The paper further says special events such as football matches, bicycle displays and boxing tournaments were organised to raise funds for specific projects connected to the war. These included supporting a home for the elderly in Bristol, supporting war refugees in Uganda from Greece and Poland, among others.

Those who donated expected a generous reciprocation from the British government once the war was over.
In a letter to the editor of the Uganda Herald, a radical Ugandan politician A.B. Mukwaya wrote, “A new social class is being born before our very eyes... taking form and shape at a speed that is to some people terrifying. Certainly the war has helped to speed up this growth. This class becomes increasingly self-conscious and excessively vocal every day; and all this to ... acquire a position in the social and political life of the country.”

Shattered hope
The much anticipated reciprocation from the British was shattered soon after the war. The 1945 events in Buganda and how the British reacted to those events made those who hopped to be looked at as equals with the British hopeless.
The imprisonment and death in detention of Prince Suna, a WWI veteran and leading recruiter for WWII, and the deportation of Kisingiri, who collected war donations for Seychelles, was unsettling to both the ex-servicemen and the public.

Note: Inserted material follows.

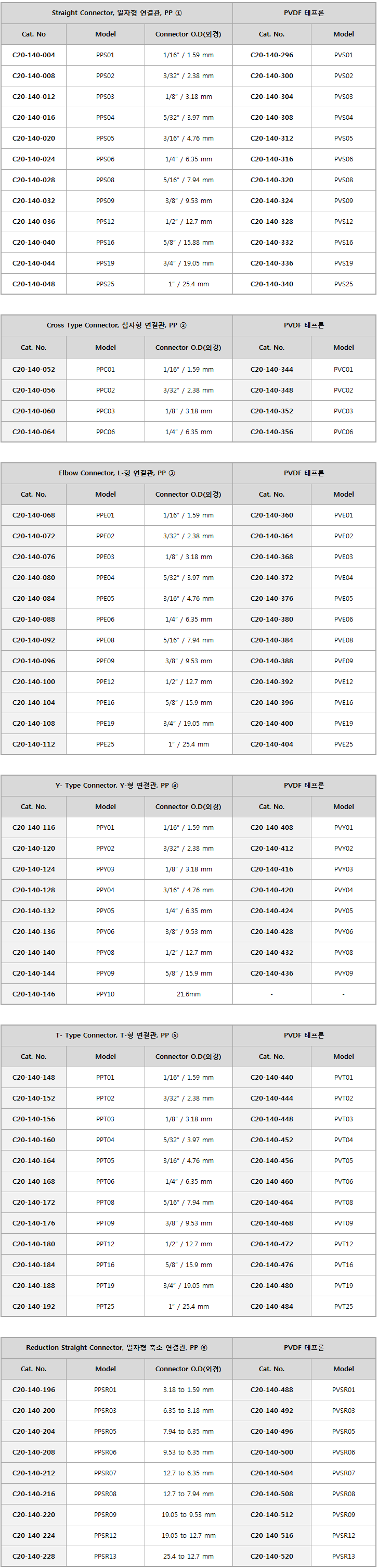Select catalog number C20-140-484
Image resolution: width=378 pixels, height=1568 pixels.
(x=271, y=1306)
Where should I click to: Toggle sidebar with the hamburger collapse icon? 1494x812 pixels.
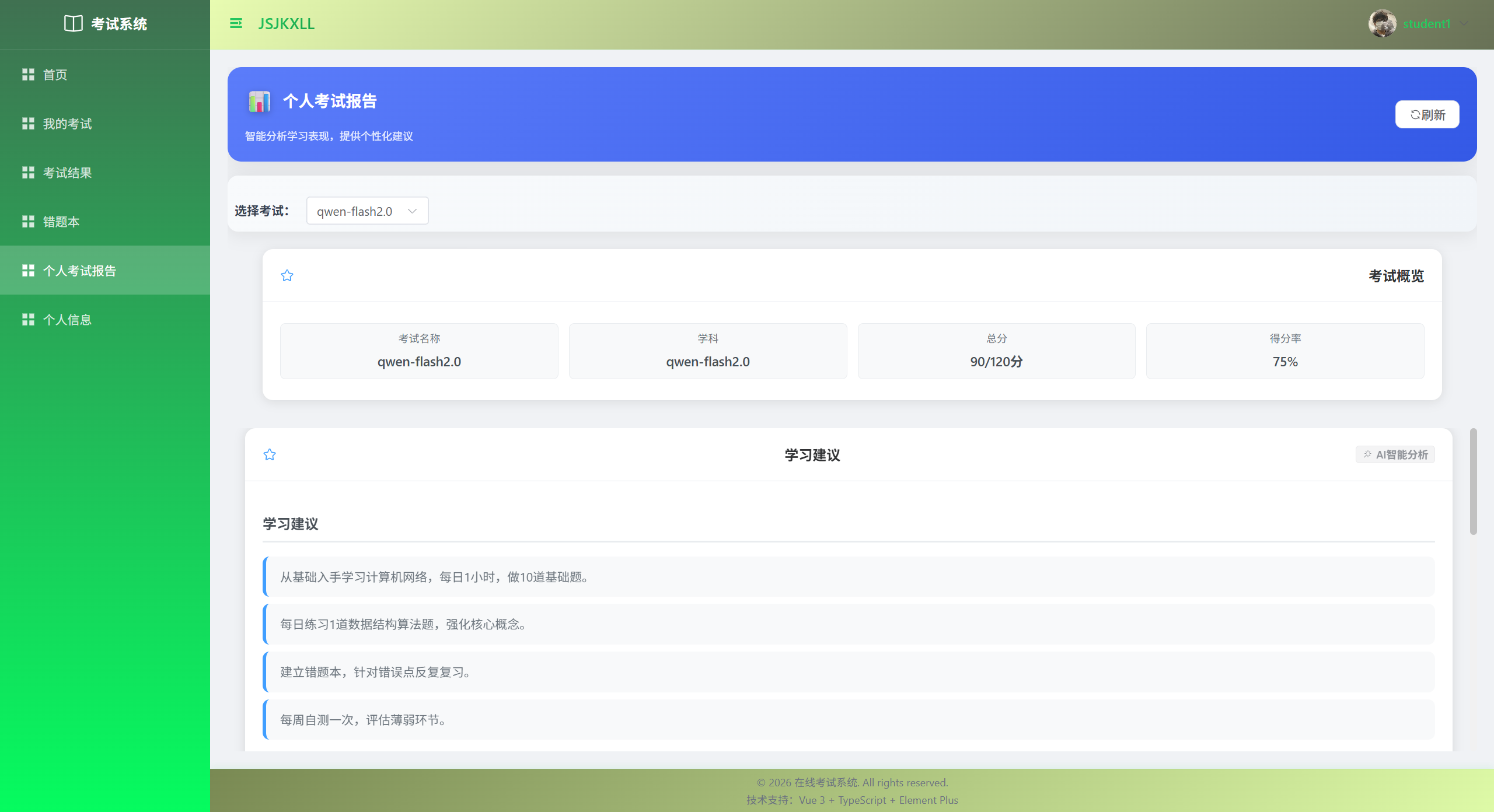pos(236,24)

The British response to the strikes of the mid-1940s and detention of several people such as K. Kanyike, A. Wamala, and E. Kiyingi was seen as highhanded.

Their wives in a joint petition to the chief justice said, “Each of those men put in a period of valuable service in the country. Each one of them set himself out to do his utmost towards the successful prosecution of the war. Each gave freely according to his means. We should be reluctant to believe that the Uganda Attorney General is naturally a sadist who rejoices in the suffering of people without cause, but it is very curious.”

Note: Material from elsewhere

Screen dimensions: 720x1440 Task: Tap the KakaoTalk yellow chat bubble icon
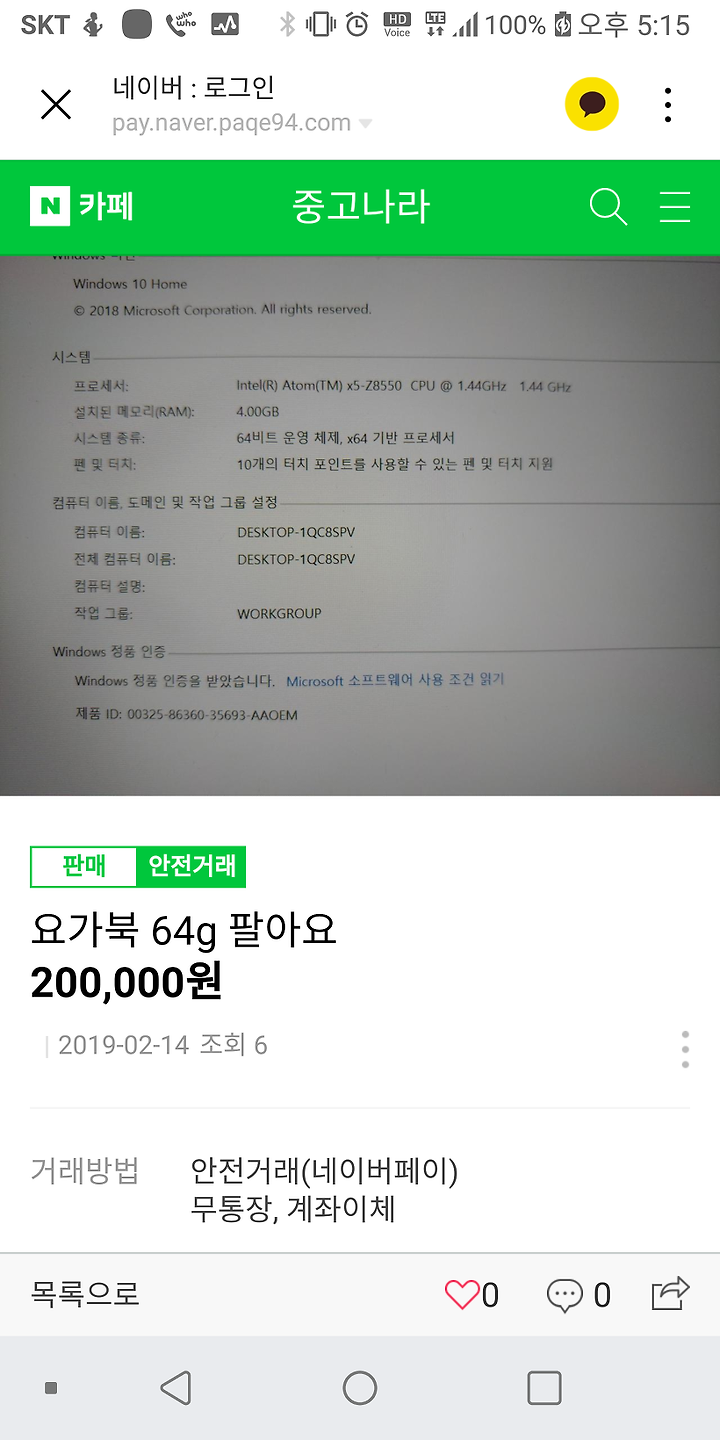pos(592,104)
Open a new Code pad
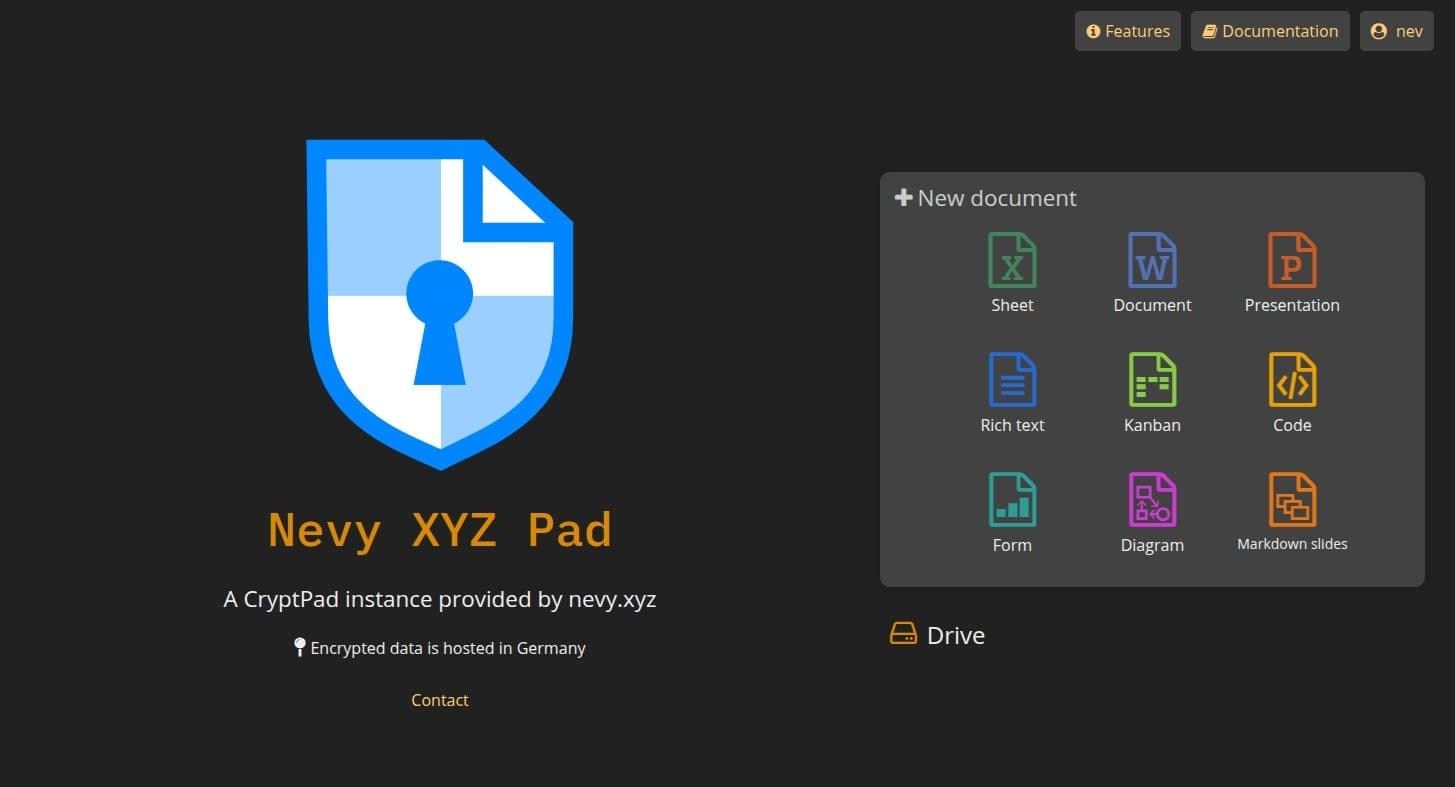Viewport: 1455px width, 787px height. [x=1291, y=390]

By the time the war ended in 1945, Ugandans had become politically aware and were abreast with what was happening in the rest of the world, courtesy of newspapers.

“World War II legacy in Buganda and Uganda was not simply integration into a broader world and a new worldly class of returned soldiers, but an increasingly widespread and critical re-evaluation of the alliance with Britain,” Summers writes.

The new Uganda after World War II was very different. The new was not looking at patronage from the British, it wanted alliance.

“Ugandans found Britain unwilling to reciprocate their loyalty. The new public sphere superseded older relations of loyalty and patronage, leaving contentious Ugandans to fight in new ways, pursuing a sometimes contradictory array of changes,” Summers writes.